Side of Ranch: Jay Heater
In her own words, Sarah Davis never had been affected by it.
She often had driven right past, not taking the time to notice the blood drives going on around her.
Then two years ago, her mother, Rosalie Wakefield, was diagnosed with multiple myeloma and colorectal cancer.
Rosalie, an East County resident since 1983 and a huge volunteer worker at the Lakewood Ranch Elks Lodge, underwent two dozen blood transfusions in the first year after her diagnosis. After the first year, she lost count.
All the while, Rosalie was steadfast in her objections to accepting the blood.
"She always was concerned that the blood could help someone else," Sarah said.
Those familiar with Rosalie's work as a coordinator of Elks Feeding Empty Little Tummies (EFELT) knew that was just Rosalie, always thinking about someone else. But Sarah and her father, Clayton Wakefield, had to make sure she kept taking the transfusions.
"Without it, she would have died real early," Clayton said.
Then came the day — April 26, 2018 — the SunCoast Blood Bank van drove up to Sarah's workplace, Norton Hammersley in Sarasota. Sarah looked out at the van.
"I had never given blood," she said. "Never thought twice about it."
She thought of her mom, and walked to the van. She was terrified.
"But they were nice," Sarah said. "I told them why I was there and they gave me some juice. Then they took my blood. I didn't even feel it. I sat there 15 to 20 minutes, then I went back to work.
"I felt proud of myself."
Rosalie died in October and Sarah promised herself she would continue to give blood in the future. She also wondered how many people had similar fears.
That thought has led to the first Rosalie Wakefield Memorial Blood Drive and Vendor Fair, 9 a.m. to 2 p.m., Saturday, July 27 at the Lakewood Ranch Elks Lodge, 4602 Lena Road, Bradenton.

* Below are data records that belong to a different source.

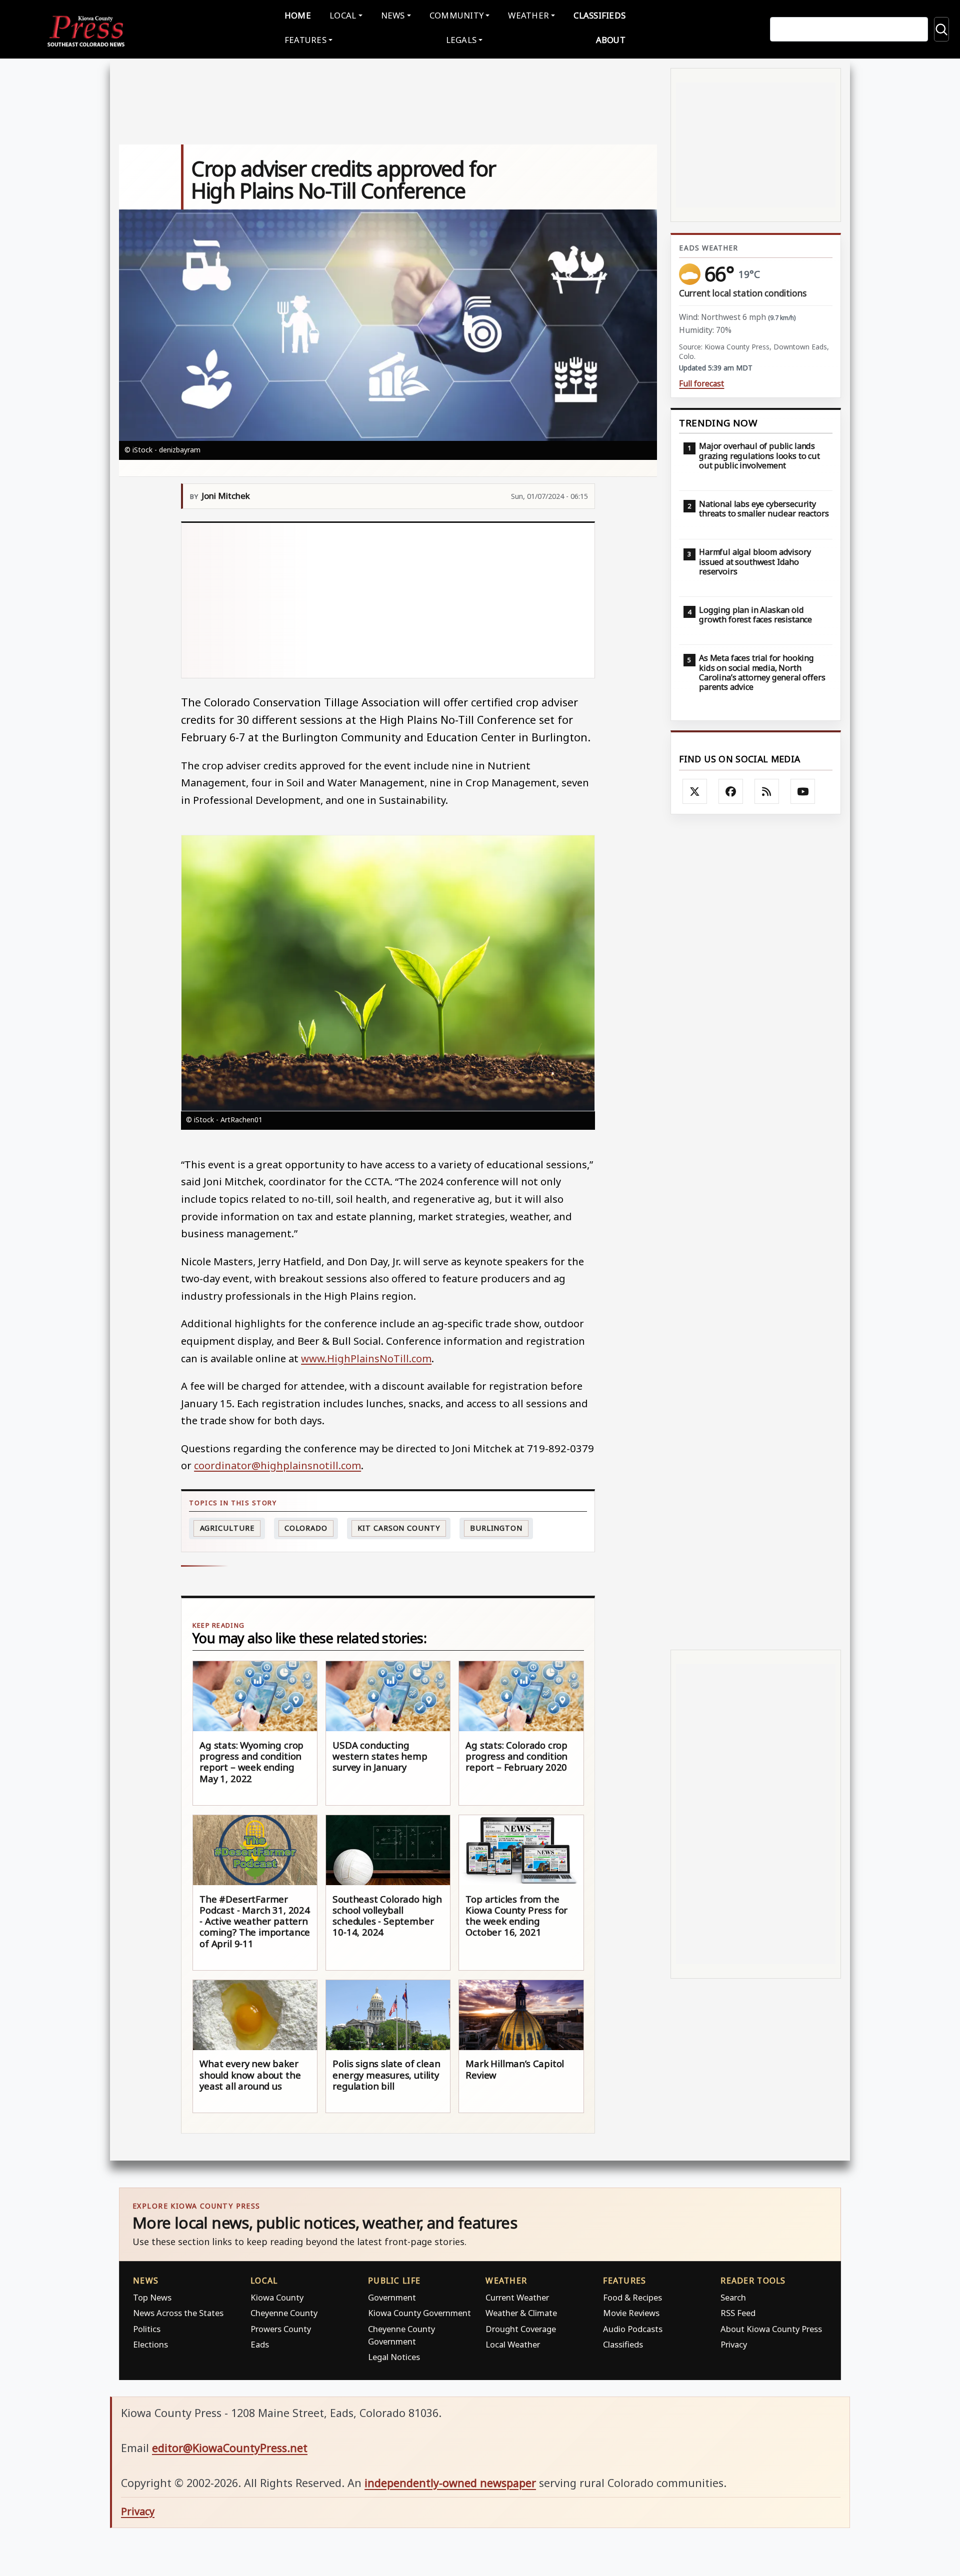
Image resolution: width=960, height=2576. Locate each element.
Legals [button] (461, 39)
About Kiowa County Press (771, 2329)
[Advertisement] (388, 600)
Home (297, 15)
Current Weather (517, 2297)
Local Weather (513, 2344)
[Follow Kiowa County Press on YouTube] (803, 791)
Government (392, 2297)
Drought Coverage (521, 2329)
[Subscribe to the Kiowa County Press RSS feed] (767, 791)
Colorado (306, 1528)
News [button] (393, 15)
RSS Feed (738, 2313)
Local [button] (343, 15)
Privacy (733, 2344)
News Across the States (178, 2313)
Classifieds (600, 15)
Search (733, 2297)
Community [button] (457, 15)
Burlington (496, 1528)
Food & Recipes (632, 2297)
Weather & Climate (521, 2313)
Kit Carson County (399, 1528)
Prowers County (280, 2329)
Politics (146, 2329)
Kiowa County (277, 2297)
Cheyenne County (284, 2313)
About (611, 39)
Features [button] (305, 39)
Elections (150, 2344)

The event is free and open to the public whether or not people want to give blood. There will be plenty of food and craft vendors on hand and the lodge will be open to all, whether or not the person is an Elks member.
"I tell people, you have to," Sarah said about giving blood. "You don't know who you are helping."

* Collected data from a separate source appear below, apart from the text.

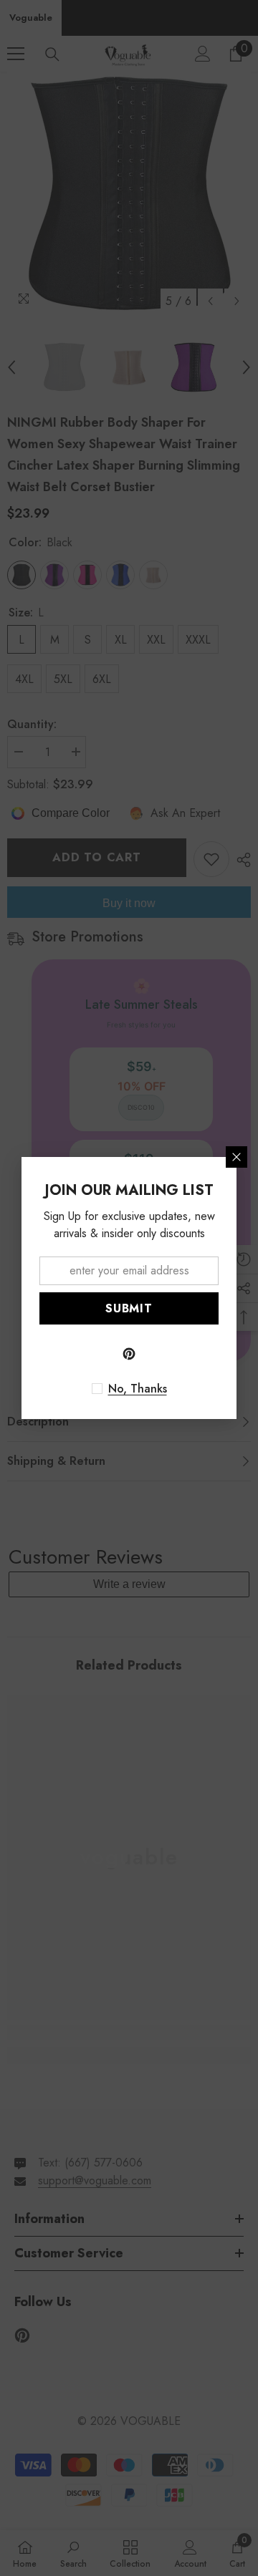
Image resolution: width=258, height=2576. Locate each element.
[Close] (236, 1157)
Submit (129, 1308)
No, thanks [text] (137, 1389)
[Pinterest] (129, 1354)
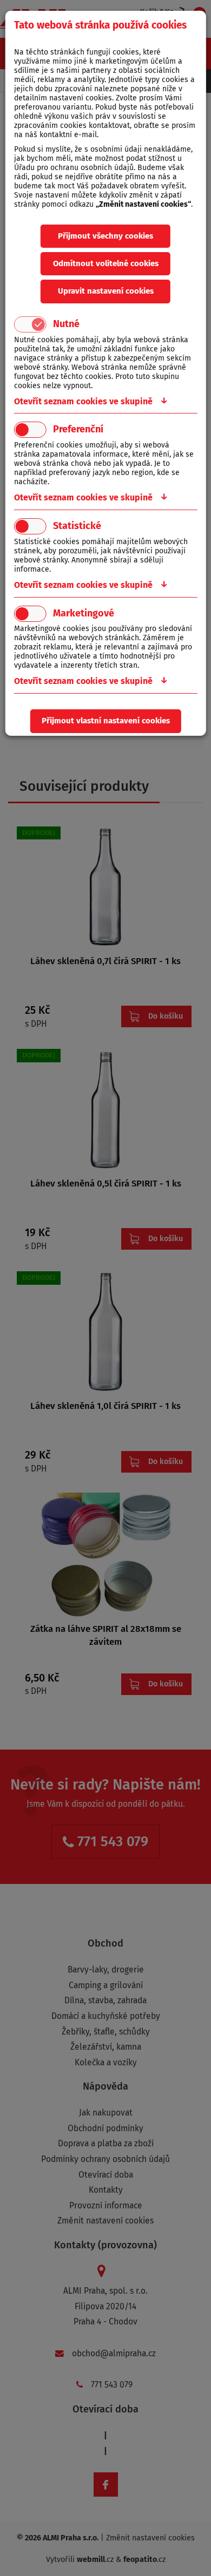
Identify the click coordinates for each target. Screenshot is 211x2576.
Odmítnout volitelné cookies (106, 263)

Clayton said he, too, will try to give blood during the special event. However, at 76 and with several medical issues, he isn't sure he will be a suitable candidate. Nonetheless, he will try.
He is glad the event is about giving blood as they could have started a cancer fundraiser in his wife's name.

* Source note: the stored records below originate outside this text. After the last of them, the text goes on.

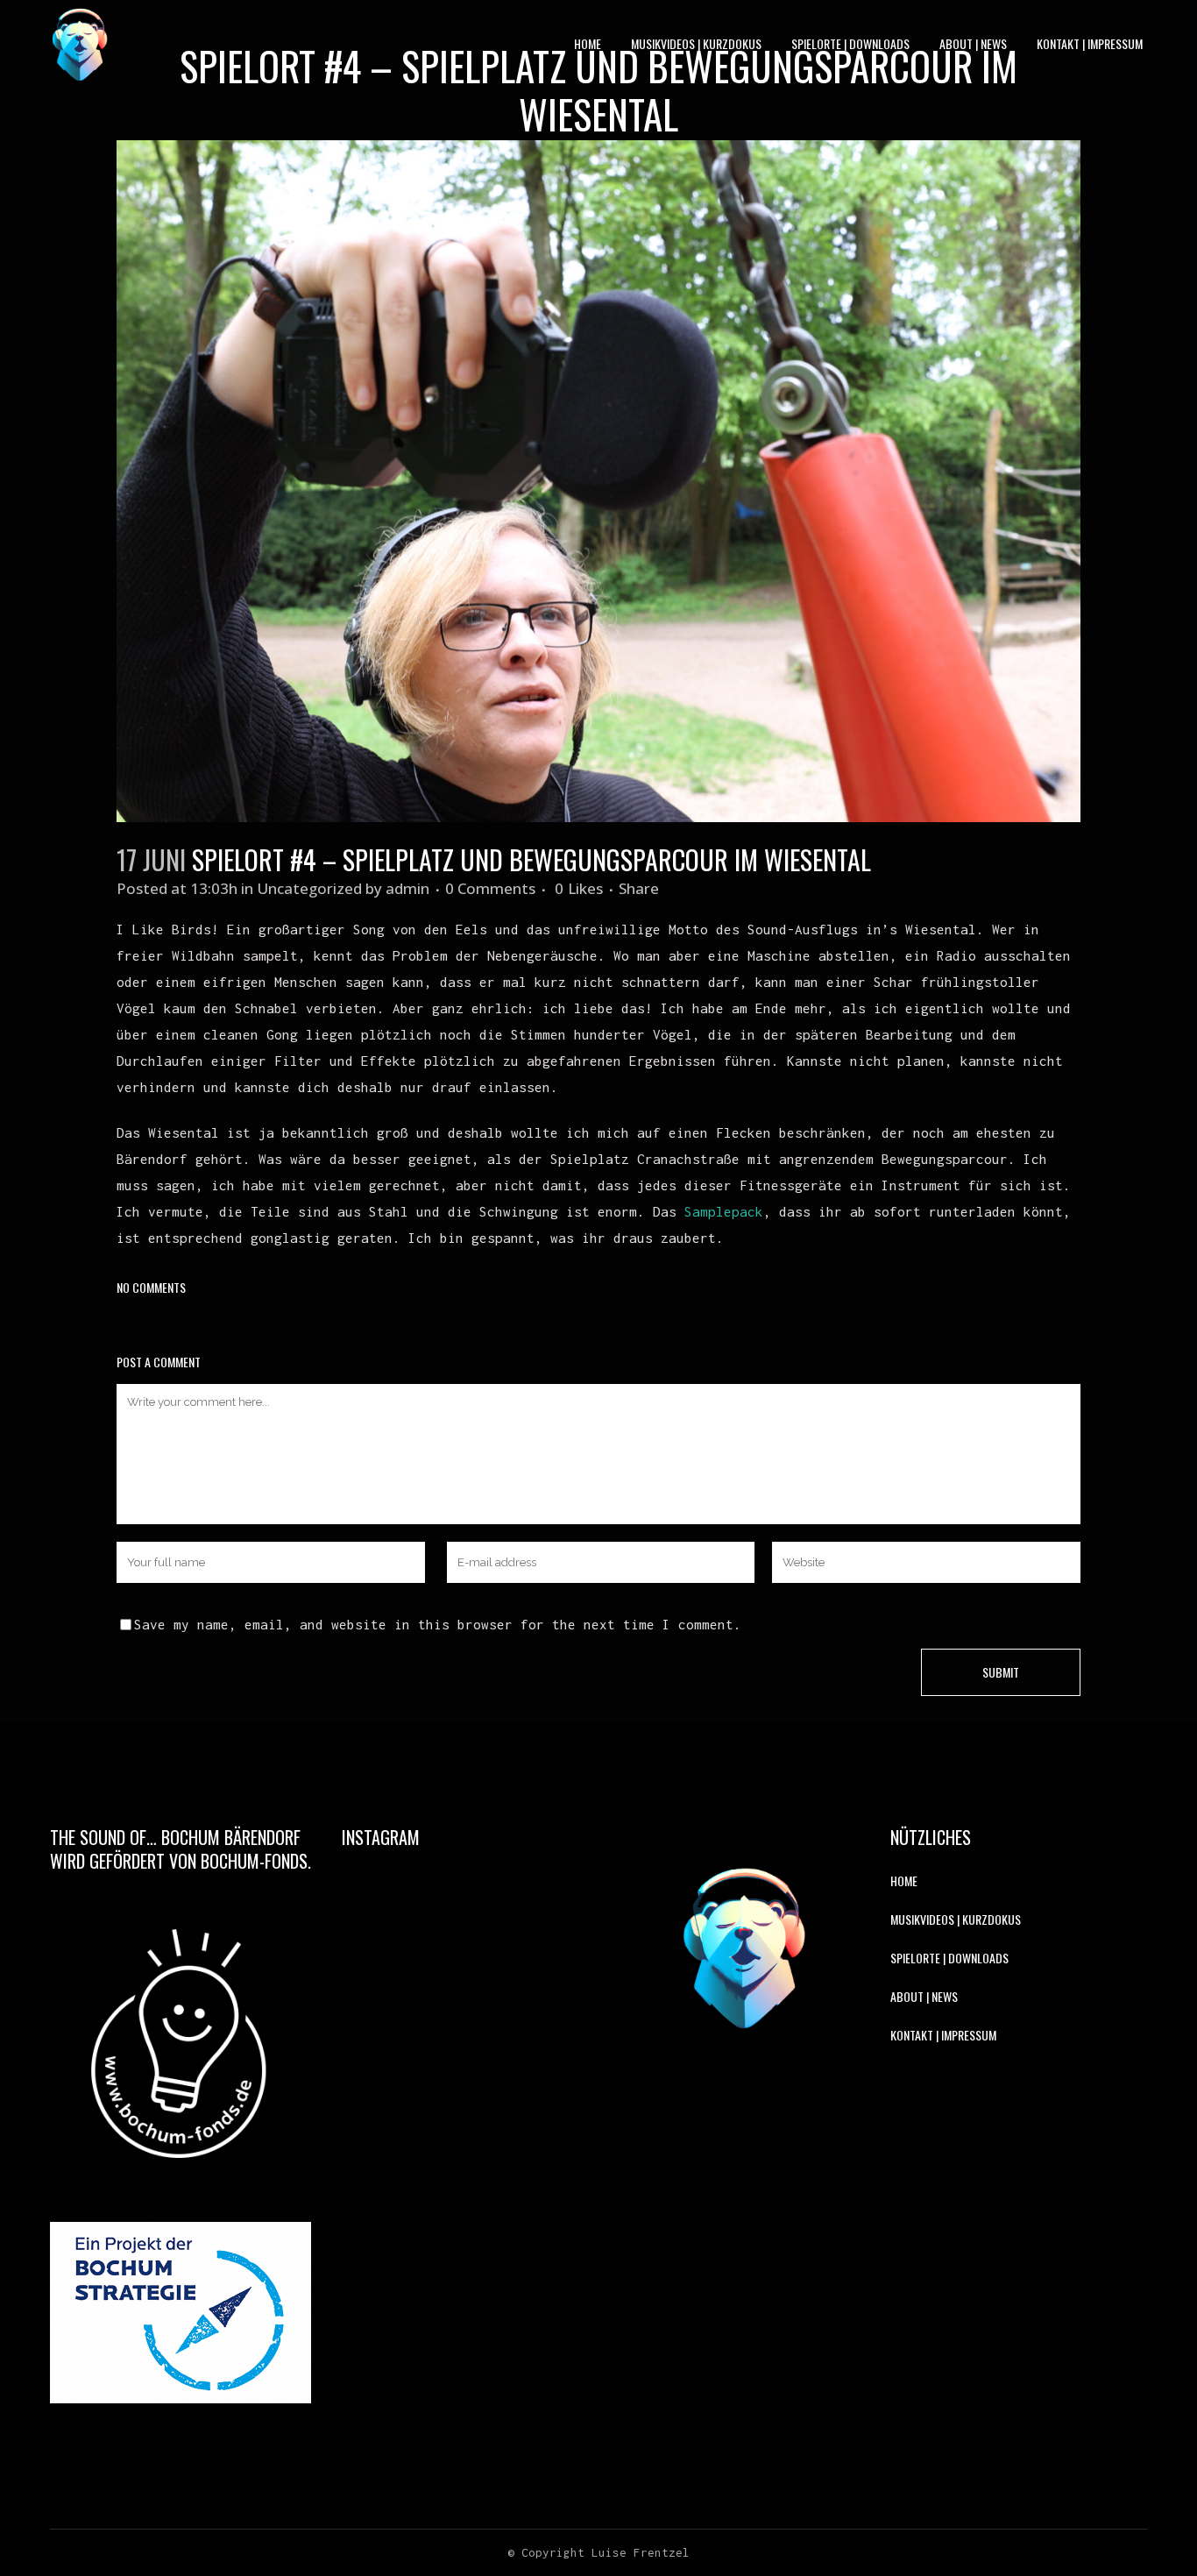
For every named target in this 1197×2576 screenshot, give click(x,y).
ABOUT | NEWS (924, 1996)
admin (407, 888)
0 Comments (490, 888)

"So many (fundraisers) go on with cancer," he said. "But they aren't getting enough blood for people who need it."
A huge turnout is expected as Rosalie, who was 72 when she died, spent the last nine years at the Elks working on the various charitable committees. She long before had established herself as a neighborhood "mom" in her community just off State Road 64 and near the Manatee River.
"They all called her 'Mom,'" Sarah said. "We moved to the east side in 1983 and we always had people from all over the neighborhood to the house. Mom was 100% Italian and she always would say, 'Are you hungry?'"
It was much the same when she joined the Elks, a commitment Clayton said she wished she had made far sooner.
"She didn't go to the Elks to sit and relax," Sarah said. "She would be cleaning everything, or walking around and picking up glasses."
Just before her death, Rosalie was more concerned with her work as EFELT coordinator than her illness. Clayton was headed to Tropicana, which had agreed to provide a room at its business so the EFELT food could be packed. Rosalie insisted on going to make sure it was perfect for the program.
She then made Clayton, who owned auto repair shops such as Palmetto Amoco and Manatee Avenue Amoco over the years, swear he would continue to coordinate and run EFELT after her death. He has kept his word.
He said he is sure the Elks will support the cause, as they know what Rosalie meant to everyone.
Clayton remembers thinking if not for the transfusions, she might not have endured so much pain.
Then he remembers the final two weeks of her life, when she could hardly move or talk. He would put on music from the 1950s and 1960s and pick her up in his arms. They would dance from room to room, wherever she needed to go.
No matter how painful, he came to a realization.
"Those were two of the best weeks of my life."